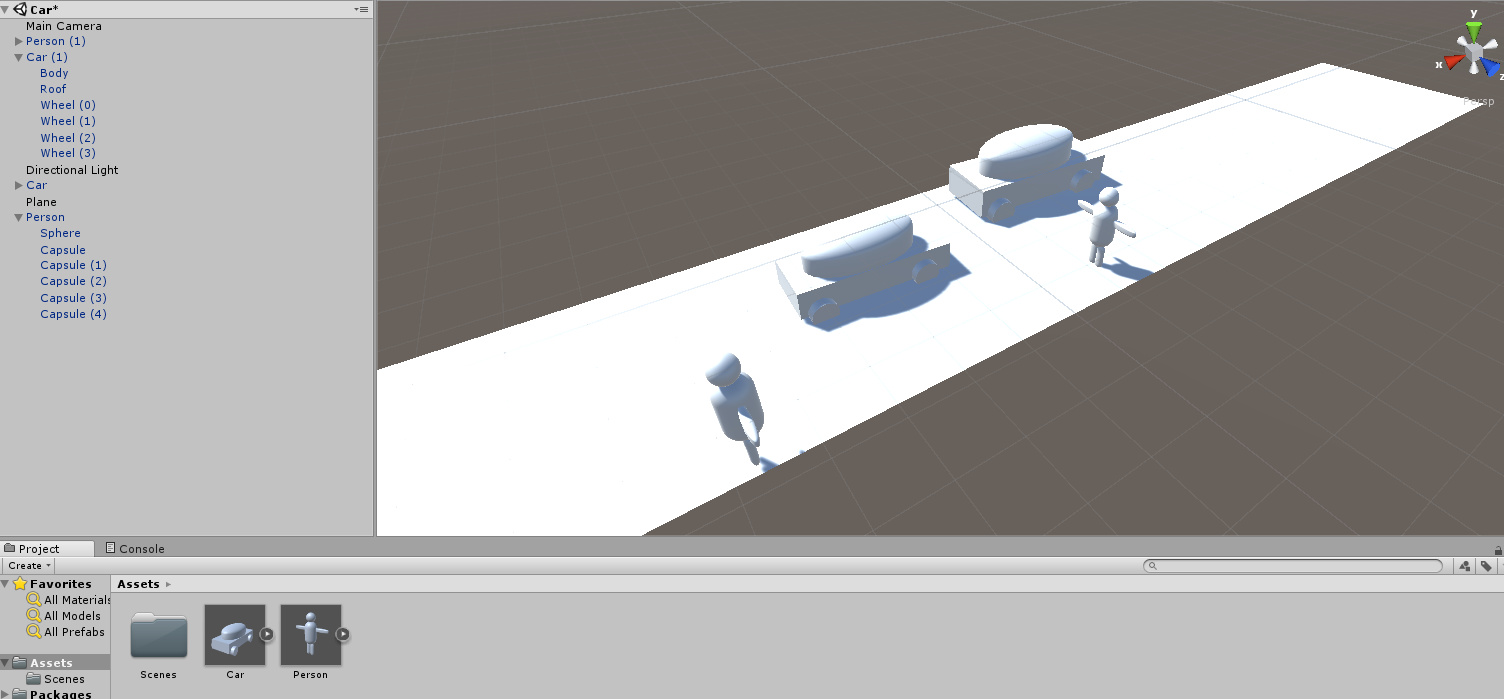This screenshot has width=1504, height=699.
Task: Expand the Car prefab asset arrow
Action: pyautogui.click(x=267, y=634)
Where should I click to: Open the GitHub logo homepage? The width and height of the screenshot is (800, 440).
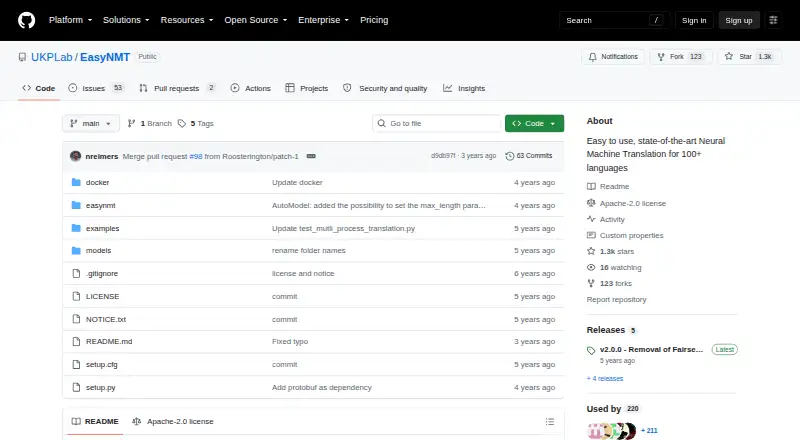point(27,20)
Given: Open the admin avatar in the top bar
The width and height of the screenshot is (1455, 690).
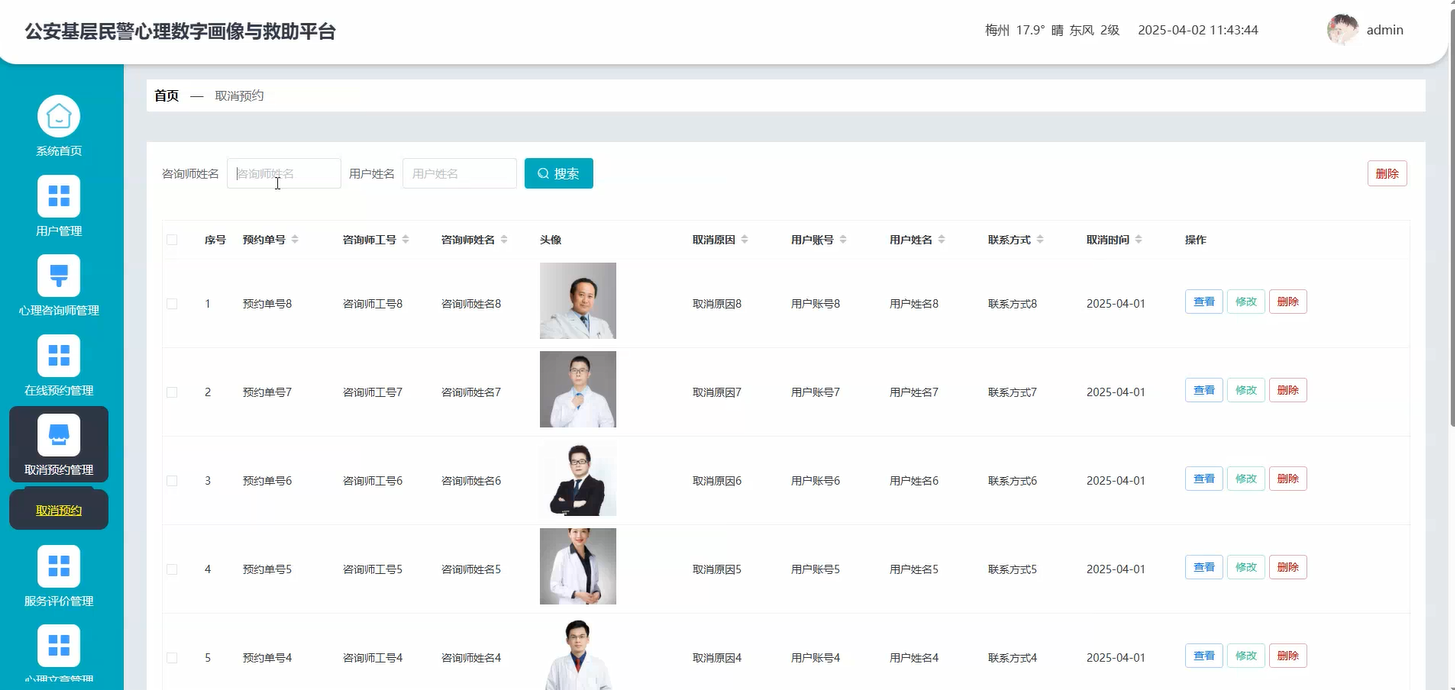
──────────
Exercise details
Copy out exactly the lines that begin at the line with "Where should I" and end at the final line of the entries above. Leave out the pictures.

Expected answer
Where should I click to: Open the GitHub logo homepage? The width and height of the screenshot is (800, 440).
point(27,20)
Given: Open the admin avatar in the top bar
The width and height of the screenshot is (1455, 690).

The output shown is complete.